“Com prédio anexo, Masp vai ‘bombar'”, diz nova presidente do museu

Aos 81 anos, Beatriz Pimenta Camargo assumiu a presidência do Masp na semana retrasada esbanjando otimismo. Primeira mulher a ocupar o cargo no museu, fundado em 1947, ela inicia a gestão com a segurança de quem integrou sua diretoria desde o fim da década de 1990 e criou relação afetiva com o local.

Ao lado do marido, Mário Pimenta Camargo, morto em 1996, foi amiga de Pietro Maria e Lina Bo Bardi, idealizadores do Masp. O casal cultivou o apreço por arte criando uma importante coleção brasileira, já exibida no Guggenheim, em Nova York.
Sucedendo João da Cruz Vicente de Azevedo, de quem era vice, Camargo deverá apresentar uma gestão de continuidade. Nos últimos dois anos, Azevedo aumentou a frequência anual de 660 mil para 850 mil visitantes, mas não resolveu impasses com o poder público.
 
Até 2015, um dos principais desafios será melhorar as articulações com o ministério e as secretarias de Cultura, reivindicação já declarada por Teixeira Coelho, curador do museu. Atualmente, a maior parte do orçamento de cerca de R$ 10 milhões depende da iniciativa privada. Entre os planos da presidente, está a inauguração do prédio anexo Masp-Vivo.
 
Letícia Moreira/Folhapress
Beatriz Pimenta Camargo (foto), nova presidente do Masp, no subsolo do museu, localizado na avenida Paulista
 
são paulo – Qual sua primeira memória do Masp?
Beatriz Pimenta Camargo – É bastante antiga. Era adolescente e fiz um curso de arte com o professor Flávio Motta, quando o Masp ainda era na rua Sete de Abril. Depois, durante a vida inteira, tive relações com o museu. Meu marido foi ligado à arte e éramos amigos de Pietro e Lina Bo Bardi. Sempre tive uma relação afetiva com o Masp.
 
O Masp é apontado como um dos pontos turísticos mais procurado de São Paulo. Quais são as principais razões da popularidade?
São vários fatores. Temos um acervo extraordinário, um prédio que é referência arquitetônica na cidade e apresentamos boas mostras. Além das exposições, temos as atividades de música e de teatro. Um conjunto de fatores tornaram o Masp um ponto de referência.
 
E o que falta? Quais são os desafios da sua gestão?

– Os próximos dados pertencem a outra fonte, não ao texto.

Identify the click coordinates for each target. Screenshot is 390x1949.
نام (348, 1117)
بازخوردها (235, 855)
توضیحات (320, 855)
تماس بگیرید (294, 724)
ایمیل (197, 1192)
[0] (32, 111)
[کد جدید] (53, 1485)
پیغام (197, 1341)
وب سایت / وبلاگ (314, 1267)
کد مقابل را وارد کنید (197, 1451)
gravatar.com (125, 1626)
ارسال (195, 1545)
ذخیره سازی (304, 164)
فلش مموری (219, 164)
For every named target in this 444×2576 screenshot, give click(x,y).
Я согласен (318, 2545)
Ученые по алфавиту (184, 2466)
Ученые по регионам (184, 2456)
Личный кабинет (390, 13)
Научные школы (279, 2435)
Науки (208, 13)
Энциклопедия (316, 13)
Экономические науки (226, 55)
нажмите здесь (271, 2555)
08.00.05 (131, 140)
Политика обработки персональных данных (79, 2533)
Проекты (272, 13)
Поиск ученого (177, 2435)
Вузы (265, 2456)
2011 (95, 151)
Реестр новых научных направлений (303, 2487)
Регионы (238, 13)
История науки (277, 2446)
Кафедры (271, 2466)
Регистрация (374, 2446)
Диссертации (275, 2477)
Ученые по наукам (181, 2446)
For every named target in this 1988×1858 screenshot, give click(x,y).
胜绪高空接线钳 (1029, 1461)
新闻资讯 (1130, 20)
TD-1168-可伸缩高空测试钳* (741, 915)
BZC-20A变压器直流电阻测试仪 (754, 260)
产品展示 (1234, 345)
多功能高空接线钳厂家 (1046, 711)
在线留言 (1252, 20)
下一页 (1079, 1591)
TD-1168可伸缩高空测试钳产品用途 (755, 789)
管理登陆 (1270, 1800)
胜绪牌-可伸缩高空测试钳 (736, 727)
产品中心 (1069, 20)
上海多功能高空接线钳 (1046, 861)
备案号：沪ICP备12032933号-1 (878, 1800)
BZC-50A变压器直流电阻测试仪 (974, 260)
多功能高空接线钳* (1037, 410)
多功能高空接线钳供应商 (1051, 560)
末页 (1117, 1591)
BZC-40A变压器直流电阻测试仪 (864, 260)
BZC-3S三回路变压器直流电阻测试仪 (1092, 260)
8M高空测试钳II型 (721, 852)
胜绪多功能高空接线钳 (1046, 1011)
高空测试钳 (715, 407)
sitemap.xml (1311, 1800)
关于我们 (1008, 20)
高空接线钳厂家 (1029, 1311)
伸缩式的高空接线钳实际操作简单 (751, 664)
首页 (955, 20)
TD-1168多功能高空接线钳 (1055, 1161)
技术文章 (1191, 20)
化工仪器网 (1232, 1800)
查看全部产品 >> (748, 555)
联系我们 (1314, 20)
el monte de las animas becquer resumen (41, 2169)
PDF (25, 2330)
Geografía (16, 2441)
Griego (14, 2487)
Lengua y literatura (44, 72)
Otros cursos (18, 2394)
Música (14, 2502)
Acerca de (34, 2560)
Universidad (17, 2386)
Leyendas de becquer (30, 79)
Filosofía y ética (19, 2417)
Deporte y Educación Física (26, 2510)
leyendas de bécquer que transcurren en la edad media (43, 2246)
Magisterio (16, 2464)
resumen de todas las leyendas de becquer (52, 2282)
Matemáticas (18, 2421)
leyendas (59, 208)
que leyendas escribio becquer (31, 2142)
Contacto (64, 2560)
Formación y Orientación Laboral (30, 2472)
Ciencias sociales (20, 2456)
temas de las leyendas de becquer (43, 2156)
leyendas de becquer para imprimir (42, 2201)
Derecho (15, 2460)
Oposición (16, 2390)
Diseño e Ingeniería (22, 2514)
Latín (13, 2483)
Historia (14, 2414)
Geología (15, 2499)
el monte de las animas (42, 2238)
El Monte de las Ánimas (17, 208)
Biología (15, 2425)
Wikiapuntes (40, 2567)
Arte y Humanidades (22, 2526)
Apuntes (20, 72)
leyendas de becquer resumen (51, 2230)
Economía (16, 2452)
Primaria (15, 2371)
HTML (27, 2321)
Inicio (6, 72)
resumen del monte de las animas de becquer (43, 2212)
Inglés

A vida é dinâmica. Hoje há uma série de novidades. As instituições devem ser dinâmicas também. A produção contemporânea deve ser mostrada pelos museus. Vamos acompanhar o tempo em que vivemos e nos adaptar às necessidades de acordo com as possibilidades.
 
A senhora está otimista?
Muito. Acredito que o Masp seja uma marca valorizada. É um prestígio apoiá-lo. Os empresários nos ajudaram na revitalização do prédio, mas precisamos de mais, cada vez mais. Iniciativa privada, sociedade civil, todos têm de contribuir. Acredito que a cultura possa ajudar a resolver muitos problemas. A arte é vital nos projetos de educação, é uma solução a longo prazo.
 
E as relações com o poder público? Quais são as previsões?
Assumi há dois dias. Não quero falar sem base. Me reunirei com todas as equipes do museu para ver os projetos em andamento. De qualquer forma, o clima é de muito otimismo. O secretário estadual da Cultura, Marcelo Araújo, foi um dos primeiros a me felicitar, e recebi uma mensagem da ministra da Cultura, Marta Suplicy (PT). Damos início à gestão com muito apoio. Sobre a Copa, estamos estudando as possibilidades. Pensaremos uma programação especial.